2017. május 8., hétfő

Zapcc Compiler

Once I noticed that a small startup company (Ceemple) introduced a modified Clang compiler (Zapcc) to reduce the compilation time. Instead of a disk-based cache like ccache, they cache some intermediate compilation pass results in memory (at least that is my bet) and reuse it for later compilation units. I modified the CMake build system in my robotics research project (AiBO+) and measured their claims. I found out that they don't overpromise. My project is about 90 kLOC now and zapcc was 30% faster than vanilla Clang 4.0.

Gcc 5.4: 6:40 min
Clang 4.0: 6 min
Zapcc: 4 min

I highly recommend their product. They don't just promise, but deliver. And it is really a drop-in replacement for gcc/Clang on Linux 64-bit environment.

2016. november 10., csütörtök

When you can use folly::ThreadLocalPtr instead of boost::thread_specific_ptr

In this post, I compare two solutions for thread local storage:

1. boost::thread_specific_ptr in Boost library which provides a cross-platform solution to store data per thread.
URL: http://www.boost.org/

2. Facebook's folly has folly::ThreadLocalPtr which has a very similar interface to boost::thread_specific_ptr for easy adaption and it is claimed to be 4x faster. The disadvantage of folly is that it supports only 64 bit Mac OS X+Linux distributions (e.g no Windows) and it requires a modern C++ compiler with C++11 support.

URL: https://github.com/facebook/folly
URL: https://github.com/facebook/folly/blob/master/folly/docs/ThreadLocal.md

I did not write a synthetic case for performance testing which may justify how faster folly is, but I come up with a real world use case from my research project. I develop an artificial intelligence for the old Sony ERS-7 robot dogs, and as part of my efforts, I can simulate the AI in a thread on my host Linux machine to use multithreaded testing. When I replaced Boost with folly in the testing, I was surprised that it is really faster. Obviously not 4x, but it is still much faster. On the other hand, I saw a significant difference in the folly performance when different compilers were used and decided to create this blog post.

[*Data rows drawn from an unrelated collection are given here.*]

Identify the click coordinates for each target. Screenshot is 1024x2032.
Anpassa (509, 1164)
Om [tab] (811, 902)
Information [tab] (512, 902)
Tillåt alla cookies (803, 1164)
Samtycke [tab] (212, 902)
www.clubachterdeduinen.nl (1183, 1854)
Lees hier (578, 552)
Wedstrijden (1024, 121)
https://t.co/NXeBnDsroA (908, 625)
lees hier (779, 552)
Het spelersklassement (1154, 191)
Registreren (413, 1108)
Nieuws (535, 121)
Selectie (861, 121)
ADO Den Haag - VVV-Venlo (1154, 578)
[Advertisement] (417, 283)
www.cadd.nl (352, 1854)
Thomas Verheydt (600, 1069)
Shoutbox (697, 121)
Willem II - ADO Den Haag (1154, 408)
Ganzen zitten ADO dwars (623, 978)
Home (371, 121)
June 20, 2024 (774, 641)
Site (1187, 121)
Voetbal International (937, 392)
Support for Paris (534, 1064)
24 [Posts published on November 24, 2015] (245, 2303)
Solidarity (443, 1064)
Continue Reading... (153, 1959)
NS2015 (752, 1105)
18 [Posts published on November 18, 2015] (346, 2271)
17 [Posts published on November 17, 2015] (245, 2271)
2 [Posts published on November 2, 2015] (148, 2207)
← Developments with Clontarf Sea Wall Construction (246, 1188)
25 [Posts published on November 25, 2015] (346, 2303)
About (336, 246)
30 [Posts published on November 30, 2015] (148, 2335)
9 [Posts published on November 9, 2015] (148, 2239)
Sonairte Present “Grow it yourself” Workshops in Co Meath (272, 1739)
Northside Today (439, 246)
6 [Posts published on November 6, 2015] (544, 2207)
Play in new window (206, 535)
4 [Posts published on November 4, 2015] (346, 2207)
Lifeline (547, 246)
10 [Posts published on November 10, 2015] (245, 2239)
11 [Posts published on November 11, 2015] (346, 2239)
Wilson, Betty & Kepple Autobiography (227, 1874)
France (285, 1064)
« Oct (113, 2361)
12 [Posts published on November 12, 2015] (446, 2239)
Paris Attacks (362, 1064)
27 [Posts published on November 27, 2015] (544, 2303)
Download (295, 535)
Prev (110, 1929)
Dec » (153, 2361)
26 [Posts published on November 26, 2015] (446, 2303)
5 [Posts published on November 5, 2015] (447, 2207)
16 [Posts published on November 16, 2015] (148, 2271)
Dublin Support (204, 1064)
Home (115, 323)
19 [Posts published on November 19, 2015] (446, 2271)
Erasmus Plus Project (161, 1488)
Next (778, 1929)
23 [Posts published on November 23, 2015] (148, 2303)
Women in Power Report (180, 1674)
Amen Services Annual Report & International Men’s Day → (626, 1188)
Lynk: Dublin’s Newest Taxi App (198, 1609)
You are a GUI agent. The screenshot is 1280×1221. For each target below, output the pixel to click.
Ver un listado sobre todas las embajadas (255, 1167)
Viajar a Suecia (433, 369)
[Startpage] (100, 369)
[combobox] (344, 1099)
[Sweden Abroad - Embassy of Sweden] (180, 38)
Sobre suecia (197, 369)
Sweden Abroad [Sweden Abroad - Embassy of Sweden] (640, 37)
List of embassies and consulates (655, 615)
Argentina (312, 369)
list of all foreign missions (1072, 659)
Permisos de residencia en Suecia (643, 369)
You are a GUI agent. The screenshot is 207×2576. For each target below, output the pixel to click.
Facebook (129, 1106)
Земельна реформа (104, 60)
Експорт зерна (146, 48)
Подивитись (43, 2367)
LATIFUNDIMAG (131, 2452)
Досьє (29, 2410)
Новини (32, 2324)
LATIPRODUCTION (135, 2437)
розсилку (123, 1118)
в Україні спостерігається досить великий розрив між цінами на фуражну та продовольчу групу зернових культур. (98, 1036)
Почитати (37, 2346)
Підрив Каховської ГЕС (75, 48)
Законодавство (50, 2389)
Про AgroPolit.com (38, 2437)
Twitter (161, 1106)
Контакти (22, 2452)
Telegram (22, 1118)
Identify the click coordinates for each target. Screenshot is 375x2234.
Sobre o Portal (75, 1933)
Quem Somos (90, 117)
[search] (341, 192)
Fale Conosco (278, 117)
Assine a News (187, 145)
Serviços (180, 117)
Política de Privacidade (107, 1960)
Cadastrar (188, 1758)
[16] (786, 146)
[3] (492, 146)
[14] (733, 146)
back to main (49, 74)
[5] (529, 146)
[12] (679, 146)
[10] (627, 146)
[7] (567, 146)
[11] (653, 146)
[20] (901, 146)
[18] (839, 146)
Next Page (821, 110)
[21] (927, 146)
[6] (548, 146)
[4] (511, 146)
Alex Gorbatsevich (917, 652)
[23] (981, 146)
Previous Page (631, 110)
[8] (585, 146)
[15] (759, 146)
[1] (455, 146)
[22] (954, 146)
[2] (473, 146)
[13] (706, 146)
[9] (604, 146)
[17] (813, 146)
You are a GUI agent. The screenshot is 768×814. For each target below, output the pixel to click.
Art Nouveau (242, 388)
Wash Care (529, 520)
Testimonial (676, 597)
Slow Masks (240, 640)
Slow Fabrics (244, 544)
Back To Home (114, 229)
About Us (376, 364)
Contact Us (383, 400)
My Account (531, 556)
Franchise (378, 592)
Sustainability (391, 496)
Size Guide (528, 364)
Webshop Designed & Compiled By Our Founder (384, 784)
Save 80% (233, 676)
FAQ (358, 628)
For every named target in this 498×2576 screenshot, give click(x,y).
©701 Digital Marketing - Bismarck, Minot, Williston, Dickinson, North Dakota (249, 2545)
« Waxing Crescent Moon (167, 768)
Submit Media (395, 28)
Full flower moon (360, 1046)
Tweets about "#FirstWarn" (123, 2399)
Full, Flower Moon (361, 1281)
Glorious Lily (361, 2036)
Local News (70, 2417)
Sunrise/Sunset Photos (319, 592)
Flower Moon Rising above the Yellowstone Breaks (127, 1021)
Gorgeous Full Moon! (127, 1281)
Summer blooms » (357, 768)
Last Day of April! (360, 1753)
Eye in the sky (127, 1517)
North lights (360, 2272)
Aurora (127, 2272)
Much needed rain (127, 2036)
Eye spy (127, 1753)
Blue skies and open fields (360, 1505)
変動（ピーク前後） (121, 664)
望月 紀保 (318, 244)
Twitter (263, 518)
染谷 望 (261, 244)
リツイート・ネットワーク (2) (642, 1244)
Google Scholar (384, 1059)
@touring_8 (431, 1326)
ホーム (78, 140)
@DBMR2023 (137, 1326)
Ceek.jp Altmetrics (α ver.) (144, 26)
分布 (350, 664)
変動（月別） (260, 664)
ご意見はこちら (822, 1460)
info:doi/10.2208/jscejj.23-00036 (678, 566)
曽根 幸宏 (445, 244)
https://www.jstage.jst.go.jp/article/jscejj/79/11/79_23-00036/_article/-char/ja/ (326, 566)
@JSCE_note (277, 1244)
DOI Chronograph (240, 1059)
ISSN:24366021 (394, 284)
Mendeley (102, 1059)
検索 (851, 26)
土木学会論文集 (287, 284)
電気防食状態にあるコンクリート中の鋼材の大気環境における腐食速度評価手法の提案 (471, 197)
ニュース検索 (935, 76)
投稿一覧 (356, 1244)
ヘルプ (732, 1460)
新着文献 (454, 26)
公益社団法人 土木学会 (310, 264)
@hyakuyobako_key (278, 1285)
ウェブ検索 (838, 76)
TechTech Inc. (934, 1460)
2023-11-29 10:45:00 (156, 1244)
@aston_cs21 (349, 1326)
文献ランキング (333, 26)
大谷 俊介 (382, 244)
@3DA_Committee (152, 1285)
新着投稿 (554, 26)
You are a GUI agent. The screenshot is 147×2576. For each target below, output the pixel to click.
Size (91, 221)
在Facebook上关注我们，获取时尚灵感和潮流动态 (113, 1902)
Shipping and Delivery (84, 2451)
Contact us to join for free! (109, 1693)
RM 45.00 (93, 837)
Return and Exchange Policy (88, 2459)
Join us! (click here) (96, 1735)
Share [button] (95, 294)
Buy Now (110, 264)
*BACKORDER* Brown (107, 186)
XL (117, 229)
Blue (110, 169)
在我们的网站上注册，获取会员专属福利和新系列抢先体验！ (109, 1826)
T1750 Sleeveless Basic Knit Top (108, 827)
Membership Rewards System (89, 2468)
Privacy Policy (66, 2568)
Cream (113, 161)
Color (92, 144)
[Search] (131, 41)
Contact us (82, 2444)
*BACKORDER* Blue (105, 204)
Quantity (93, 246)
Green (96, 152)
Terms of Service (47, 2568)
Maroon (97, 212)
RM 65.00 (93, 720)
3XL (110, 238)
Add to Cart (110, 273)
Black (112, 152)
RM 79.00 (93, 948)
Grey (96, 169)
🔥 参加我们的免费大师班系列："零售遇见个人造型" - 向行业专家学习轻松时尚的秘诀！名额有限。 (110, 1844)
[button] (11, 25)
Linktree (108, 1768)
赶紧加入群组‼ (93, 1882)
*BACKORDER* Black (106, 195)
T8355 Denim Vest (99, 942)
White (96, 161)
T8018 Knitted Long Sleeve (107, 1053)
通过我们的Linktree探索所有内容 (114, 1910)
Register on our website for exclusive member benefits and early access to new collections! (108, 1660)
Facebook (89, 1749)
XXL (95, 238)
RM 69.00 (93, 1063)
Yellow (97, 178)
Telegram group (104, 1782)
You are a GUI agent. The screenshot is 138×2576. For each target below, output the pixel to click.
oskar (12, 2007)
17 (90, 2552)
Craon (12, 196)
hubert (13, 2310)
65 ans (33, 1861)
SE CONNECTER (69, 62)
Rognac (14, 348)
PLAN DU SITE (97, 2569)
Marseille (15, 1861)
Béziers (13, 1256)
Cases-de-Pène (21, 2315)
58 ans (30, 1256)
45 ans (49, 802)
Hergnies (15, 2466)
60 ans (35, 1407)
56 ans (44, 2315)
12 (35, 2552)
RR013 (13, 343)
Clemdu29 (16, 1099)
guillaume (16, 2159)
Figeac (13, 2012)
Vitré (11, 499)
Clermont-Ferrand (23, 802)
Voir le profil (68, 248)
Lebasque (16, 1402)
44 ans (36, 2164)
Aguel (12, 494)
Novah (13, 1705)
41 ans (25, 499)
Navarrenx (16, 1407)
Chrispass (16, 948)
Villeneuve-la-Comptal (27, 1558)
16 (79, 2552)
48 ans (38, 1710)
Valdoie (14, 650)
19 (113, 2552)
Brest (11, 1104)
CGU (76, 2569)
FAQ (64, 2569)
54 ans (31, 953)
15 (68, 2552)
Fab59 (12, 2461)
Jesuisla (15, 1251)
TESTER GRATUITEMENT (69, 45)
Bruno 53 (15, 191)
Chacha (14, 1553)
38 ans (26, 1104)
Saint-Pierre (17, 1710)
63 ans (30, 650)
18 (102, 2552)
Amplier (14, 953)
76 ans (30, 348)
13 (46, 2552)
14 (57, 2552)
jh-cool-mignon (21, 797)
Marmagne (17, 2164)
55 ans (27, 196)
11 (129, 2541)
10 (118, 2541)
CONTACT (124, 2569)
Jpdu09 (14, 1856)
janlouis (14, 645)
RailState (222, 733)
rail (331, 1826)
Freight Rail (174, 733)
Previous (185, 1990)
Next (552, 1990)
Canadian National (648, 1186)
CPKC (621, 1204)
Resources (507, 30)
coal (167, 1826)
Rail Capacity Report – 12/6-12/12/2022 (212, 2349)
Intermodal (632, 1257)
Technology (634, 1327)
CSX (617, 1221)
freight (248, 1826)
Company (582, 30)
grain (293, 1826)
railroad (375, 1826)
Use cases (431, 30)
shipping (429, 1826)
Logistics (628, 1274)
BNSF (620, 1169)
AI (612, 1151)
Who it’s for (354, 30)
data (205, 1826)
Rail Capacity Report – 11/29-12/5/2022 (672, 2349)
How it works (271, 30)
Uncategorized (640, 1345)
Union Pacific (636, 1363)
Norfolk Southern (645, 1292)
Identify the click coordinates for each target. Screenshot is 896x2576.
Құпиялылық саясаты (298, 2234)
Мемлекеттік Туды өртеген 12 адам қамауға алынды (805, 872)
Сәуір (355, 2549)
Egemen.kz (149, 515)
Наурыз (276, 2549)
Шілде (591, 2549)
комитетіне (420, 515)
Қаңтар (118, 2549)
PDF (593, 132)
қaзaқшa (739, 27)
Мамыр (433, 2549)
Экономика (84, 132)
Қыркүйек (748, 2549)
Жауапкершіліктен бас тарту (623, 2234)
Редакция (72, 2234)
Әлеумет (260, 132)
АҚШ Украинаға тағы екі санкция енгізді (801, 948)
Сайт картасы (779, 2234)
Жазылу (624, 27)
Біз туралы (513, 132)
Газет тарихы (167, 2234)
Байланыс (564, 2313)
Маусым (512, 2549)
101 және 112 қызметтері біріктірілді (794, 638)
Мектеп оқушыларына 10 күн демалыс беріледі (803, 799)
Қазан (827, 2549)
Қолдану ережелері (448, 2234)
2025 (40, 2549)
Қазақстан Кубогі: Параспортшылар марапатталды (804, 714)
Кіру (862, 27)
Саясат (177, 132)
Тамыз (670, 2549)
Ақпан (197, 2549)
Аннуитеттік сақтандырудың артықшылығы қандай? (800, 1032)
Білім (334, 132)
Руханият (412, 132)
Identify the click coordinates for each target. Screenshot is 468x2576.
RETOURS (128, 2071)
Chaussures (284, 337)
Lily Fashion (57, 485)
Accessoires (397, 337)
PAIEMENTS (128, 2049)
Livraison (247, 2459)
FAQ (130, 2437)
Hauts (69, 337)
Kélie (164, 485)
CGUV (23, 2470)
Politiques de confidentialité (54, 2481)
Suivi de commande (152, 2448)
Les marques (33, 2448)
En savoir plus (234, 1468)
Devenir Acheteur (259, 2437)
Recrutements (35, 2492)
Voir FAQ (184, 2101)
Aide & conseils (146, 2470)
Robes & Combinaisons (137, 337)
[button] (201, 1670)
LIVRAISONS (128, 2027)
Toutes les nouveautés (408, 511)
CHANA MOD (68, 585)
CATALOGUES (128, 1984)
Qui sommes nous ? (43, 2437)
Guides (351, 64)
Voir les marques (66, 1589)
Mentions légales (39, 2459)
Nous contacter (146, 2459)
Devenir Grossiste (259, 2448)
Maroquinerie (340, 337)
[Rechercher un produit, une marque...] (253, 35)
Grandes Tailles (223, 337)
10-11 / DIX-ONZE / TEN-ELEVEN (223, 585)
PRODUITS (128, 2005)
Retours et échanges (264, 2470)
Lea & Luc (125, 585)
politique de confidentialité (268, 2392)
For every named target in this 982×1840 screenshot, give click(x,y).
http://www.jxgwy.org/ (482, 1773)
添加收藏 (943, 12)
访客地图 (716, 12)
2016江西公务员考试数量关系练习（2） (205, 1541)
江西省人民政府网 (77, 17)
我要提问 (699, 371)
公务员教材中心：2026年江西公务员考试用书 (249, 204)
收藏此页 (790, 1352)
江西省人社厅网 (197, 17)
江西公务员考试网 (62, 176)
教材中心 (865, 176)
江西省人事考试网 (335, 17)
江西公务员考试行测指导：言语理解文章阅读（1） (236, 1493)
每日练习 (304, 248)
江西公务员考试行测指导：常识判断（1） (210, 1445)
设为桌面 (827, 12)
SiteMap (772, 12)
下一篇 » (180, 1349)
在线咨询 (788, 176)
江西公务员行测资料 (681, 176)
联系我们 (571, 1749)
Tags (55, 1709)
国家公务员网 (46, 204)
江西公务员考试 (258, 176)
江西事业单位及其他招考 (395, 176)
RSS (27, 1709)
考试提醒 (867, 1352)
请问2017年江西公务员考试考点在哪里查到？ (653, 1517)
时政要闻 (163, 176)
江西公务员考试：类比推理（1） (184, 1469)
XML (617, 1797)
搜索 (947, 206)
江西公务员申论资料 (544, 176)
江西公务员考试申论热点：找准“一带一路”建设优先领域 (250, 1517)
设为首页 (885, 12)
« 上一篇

Test case: I run one AI simulation test case in a single thread 100 times and the averaged runtime is shown in the diagrams below. In one place, my code was inefficient, using the thread local pointer (TLP) inside a frequently called loop. Because of this performance bug, the long execution time was mainly caused by this TLP bottleneck. After I moved the TLP usage outside the loop, the performance gains were not relevant with folly anymore. I still think that it has some value to publish these numbers how folly can improve a situation when TLP is heavily used or not.

Compiler setup

Important compiler switches: -O3 -std=gnu++14
I-don't-think-so-relevant compiler switches: -mfpmath=sse -march=core2 -fPIC

Gcc 5.4 came the official Ubuntu Xenial repositories
Gcc 6.2 was installed from a toolchain testing PPA for Ubuntu (https://launchpad.net/~ubuntu-toolchain-r/+archive/ubuntu/test)
Clang 3.9 and 4.0 (4.0~svn286079) were installed from LLVM repositories (http://apt.llvm.org).

Case 1

So in this case, the TLP was used inefficiently, causing a large part of the runtime. As we can see, the the Boost results are almost identical, gcc is a bit faster than clang. However, Folly is not only faster with gcc, but Clang provides a much better performance than gcc. Although gcc 6 improved the performance a bit over gcc 5, but clang 4.0 is still 17.7 % faster than gcc 6.2.


Left axis is execution time in milliseconds. Lower is better.


Case 2

After the TLP usage was fixed in my codes, the compilers delivered almost identical results since the TLP access time did not play such main role like in Case 1. Boost and folly results are quite similar, but clang was a bit faster with Folly by a small margin. gcc 5.4 was unexpectedly faster with Folly, but I would assume it was a coincidence of some optimizations since that compiler was the slowest with folly in Case 1.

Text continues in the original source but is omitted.